Since teachers with more extensive training and professional development tend to have the opportunity to teach multi-age classes, the experience gap between those who teach single-graded classes and those who teach multi-age classes can become a problem. That gap is identified as potentially leading to feelings of superiority in multi-age groups. Teachers who are opposed to change can undermine well-meaning multi-age classroom teachers.

Administrators can also struggle with the concept and the management of multi-age classrooms. However, their issues are mainly due to the federal and state accountability laws that require students to take standardized tests by grade level, as already outlined.

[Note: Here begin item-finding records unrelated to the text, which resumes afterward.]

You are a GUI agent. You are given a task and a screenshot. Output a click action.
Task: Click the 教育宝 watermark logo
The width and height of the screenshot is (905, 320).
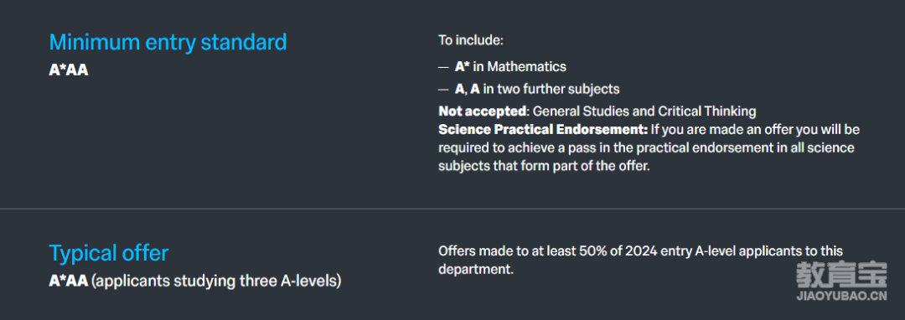coord(841,275)
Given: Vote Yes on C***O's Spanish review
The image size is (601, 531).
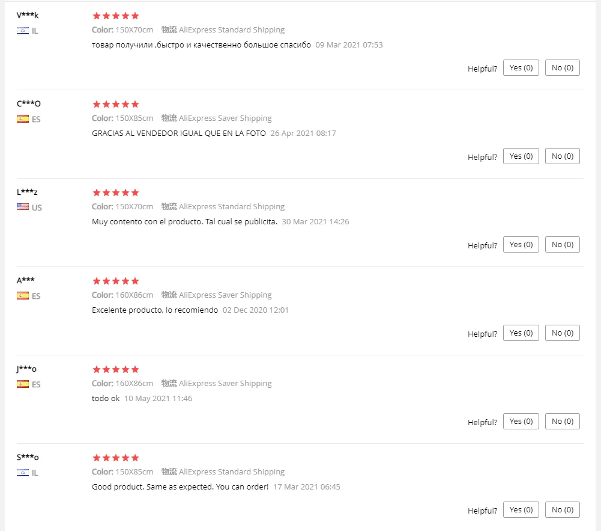Looking at the screenshot, I should (x=521, y=156).
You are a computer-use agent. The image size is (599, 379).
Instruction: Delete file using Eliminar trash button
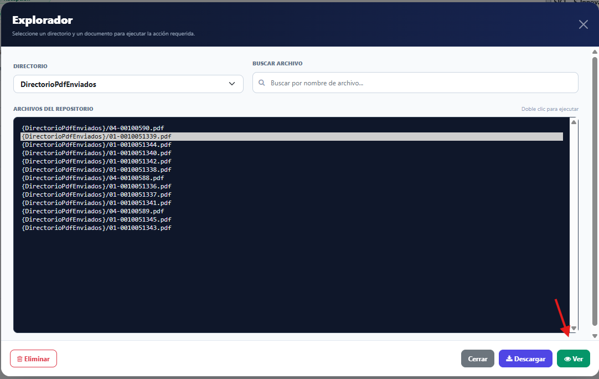coord(33,358)
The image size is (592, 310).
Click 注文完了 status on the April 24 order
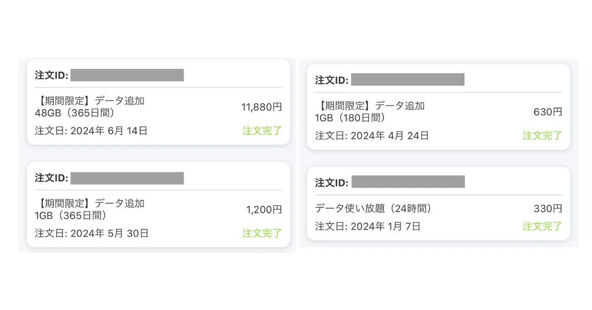(x=543, y=135)
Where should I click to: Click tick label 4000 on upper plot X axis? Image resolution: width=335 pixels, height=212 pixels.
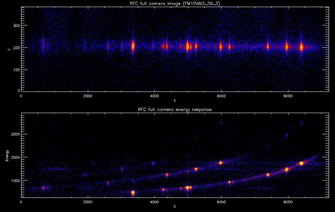coord(154,96)
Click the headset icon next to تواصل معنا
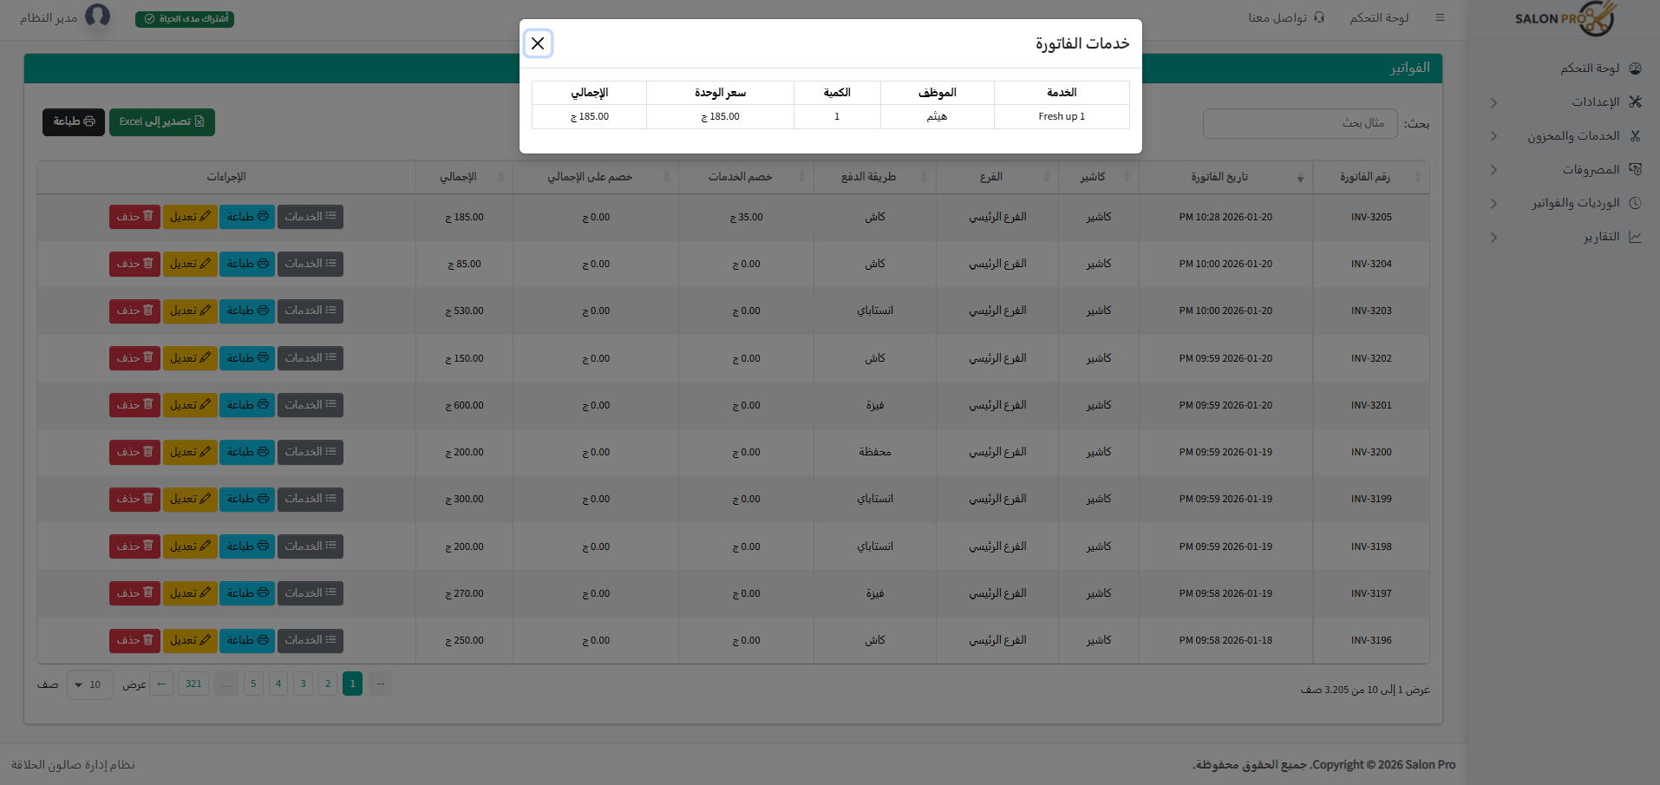Image resolution: width=1660 pixels, height=785 pixels. pos(1319,17)
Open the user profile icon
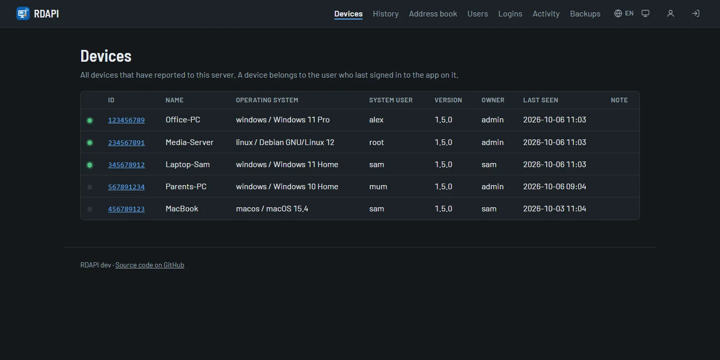 pos(671,13)
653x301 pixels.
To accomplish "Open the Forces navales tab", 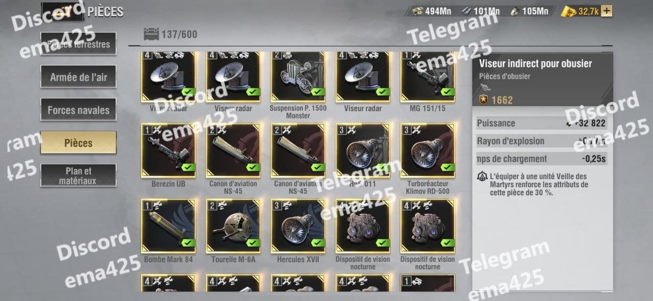I will [x=79, y=110].
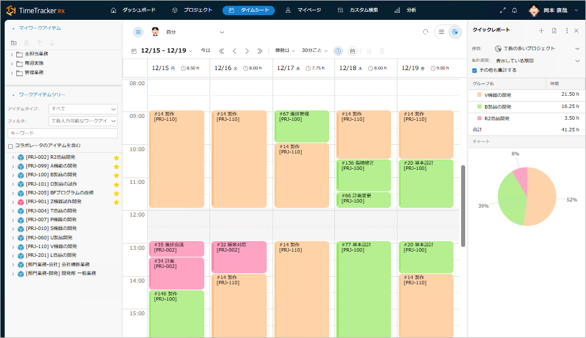Click the hamburger menu icon beside 自分
Image resolution: width=586 pixels, height=338 pixels.
click(138, 32)
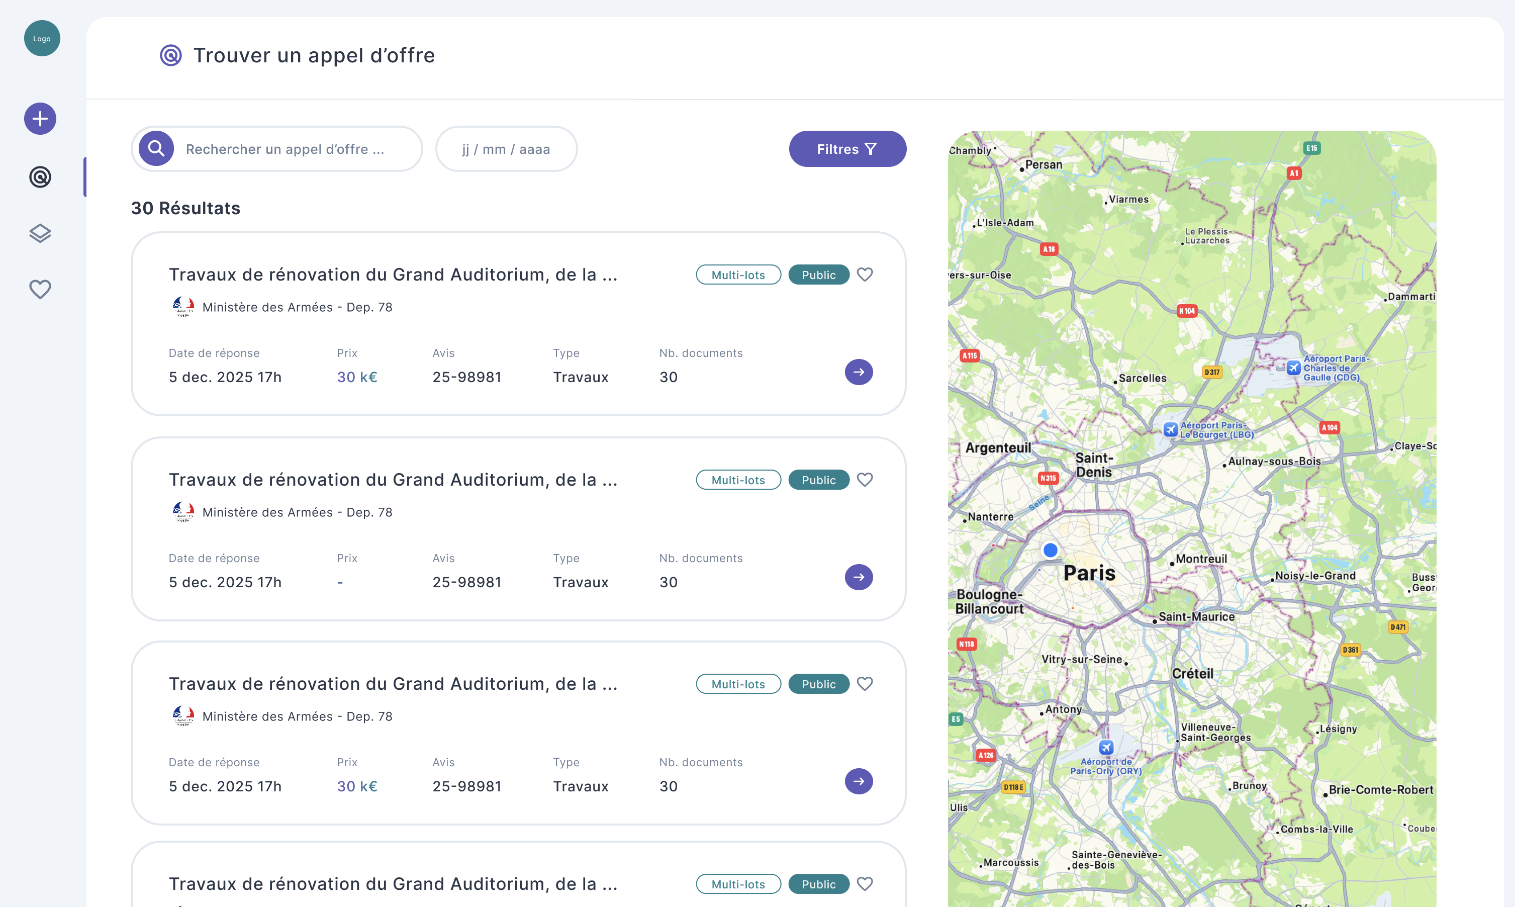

Because multi-age classrooms tend to blur the grade level standards and do so deliberately (at least to some degree), it can also be difficult to fairly administer standardized tests. Many principals have reported that it can be difficult to operate two types of structures in one school. But this problem is solvable if graded classrooms are entirely or at least mostly removed, and if the federal and state accountability laws requiring standardized tests are revised to effectively end or reduce that requirement.

Principals have reported that it is challenging because multi-age groups often need special field trips, school schedules, and equipment. There can also be a need, on occasion, for two separate groups for the events, designed for specific grades. All of these considerations create challenges for the school administration and budget management. The takeaway is that multi-age programs do not fit neatly into the traditional organization for schools; they are not designed to. A multi-age program should push a school past its norms to provide the best fit of an education for the students participating, and that will take some upfront and continuing work on the part of teachers and administrators.